There are a growing number of clinical TBI studies that use graph theory analytical methods to investigate functional network topology. Nakamura et al. were among the first to demonstrate the value of graph theory metrics as potential biomarkers of TBI progression. They imaged 6 subjects over the course of 3- and 6-months post-injury and observed significant reductions in node strength and graph sparsity.⁵⁷ The small cohort of patients had varying lengths of hospitalization, age, gender and location of contusions, but all participants had an initial (e.g. 24 h) Glascow Coma Score of 3–8, in the severe range.

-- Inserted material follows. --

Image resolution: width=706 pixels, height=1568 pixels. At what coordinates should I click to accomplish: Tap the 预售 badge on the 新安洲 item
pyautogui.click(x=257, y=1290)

Compared to controls and to the 6-month timepoint of recovery, at 3-months of recovery TBI patients had shorter CPL, increased global and local efficiency, and reduced small worldness at a graph sparsity of 50%.⁵⁷ At 6-months post-trauma, mild TBI patients suffering from post-concussion syndrome had reduced modularity compared to controls and this was correlated with symptom severity.⁵⁸ Consistent with the present work in rats, patients exposed to blast-related mild TBI had lower participation coefficient values compared to non-TBI controls that also experienced blasts.¹⁴ Interestingly, reductions in nodal participation in cross-module interactions was most severe within the early timepoint of 90 days post-blast compared to subsequent imaging sessions at 6- and 12-month follow-up.¹⁴ This suggests that cross-modular functional connectivity returns over the course of recovery and the participation coefficient calculation is responsive to these network level changes.

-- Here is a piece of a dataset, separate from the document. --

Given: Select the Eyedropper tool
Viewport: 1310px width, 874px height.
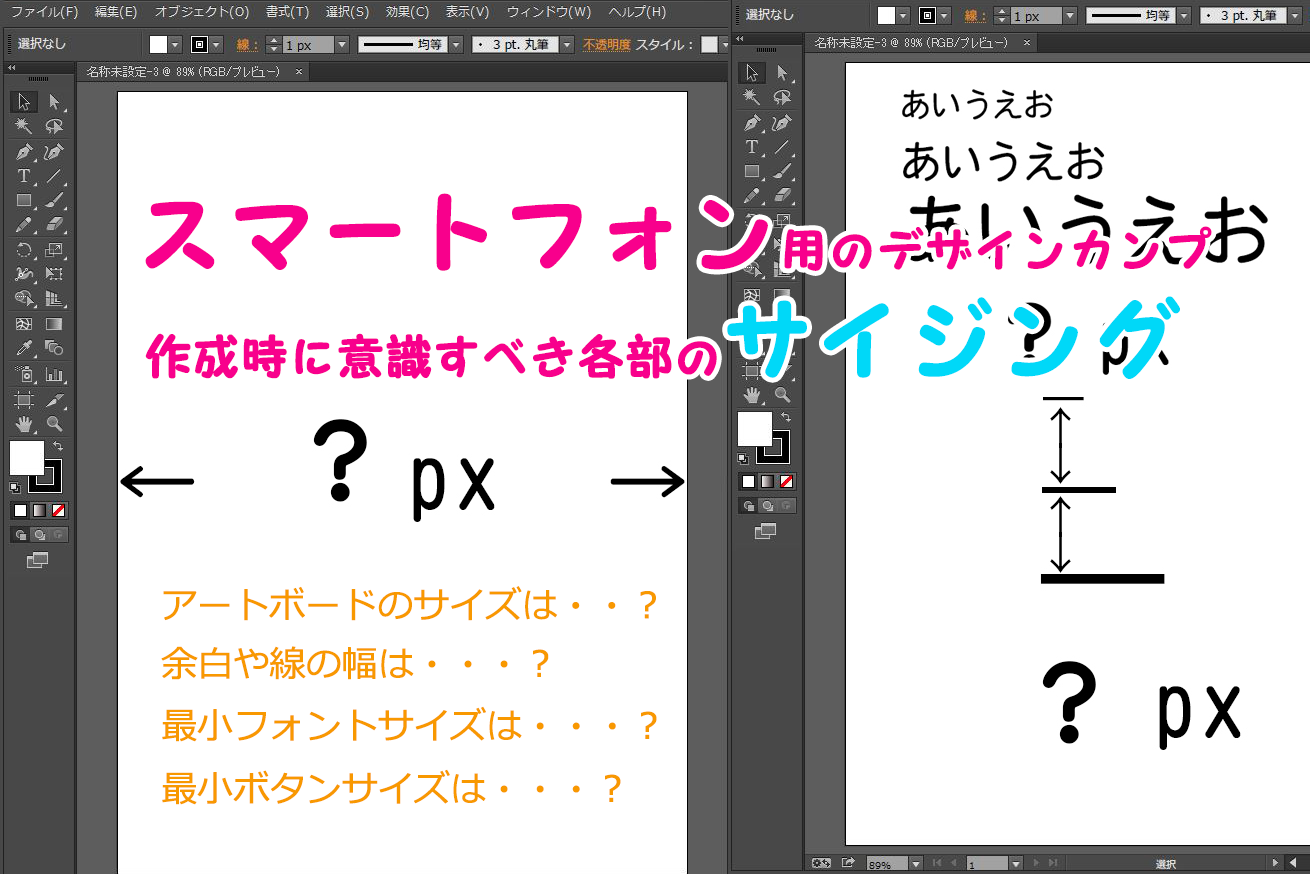Looking at the screenshot, I should pyautogui.click(x=24, y=345).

At approximately 8 years after injury, chronic TBI patients had significantly lower connectivity within default mode and frontoparietal control networks (DMN and frontoparietal control network, respectively), and reduced connectivity of these two networks with the dorsal attention network.⁵⁹ At a graph sparsity threshold greater than in the above cited work by Nakamura et al.,⁵⁷ TBI patients had significantly reduced network efficiency.⁵⁹ Decreased local efficiency and degree centrality were also reported in mild TBI follow imaging visits at 3 months post-injury, with regions of the DMN being most affected.⁶⁰ This is consistent with moderate and severe TBI patients 1-year post-injury, which had lower local integration (lower CC) and higher CPL (less efficiency) compared to controls,⁶¹ and with mild TBI patients imaged within 10 days which showed increased node strength and CPL.⁶² These clinical mild TBI studies agree for the most part that functional connectivity networks of patients have high CPLs (low efficiency), increased node strength, lower local integration (low clustering). In addition, communication between large functionally specialized groups of nodes (such as DMN, frontoparietal control network and dorsal attention network) is disrupted in TBI patients. Our data in the rat CCI model can be considered severe early stage TBI, with a limited analysis across the lifespan of young adult rodents. Nonetheless, our results are in general agreement with increased functional specialization, increased strength of connectivity and reduced cross module communication in early TBI, which is partially recovered by 30 days. It should be noted that variations across studies may be due to the variability of brain injury across individuals and differences in short- and long-term TBI effects (e.g. location, extent or magnitude of damage, neurological and neuropsychiatric sequelae, age, etc.). In addition, assumptions in the initial steps in network processing such as the choice threshold (graph sparsity) or whether to threshold or not (use individual graph sparsity) can produce different results across laboratories. In some cases, low thresholds that allow the inclusion of weaker edges (much lower Pearson r values) or edges with negative values can lead to spurious results.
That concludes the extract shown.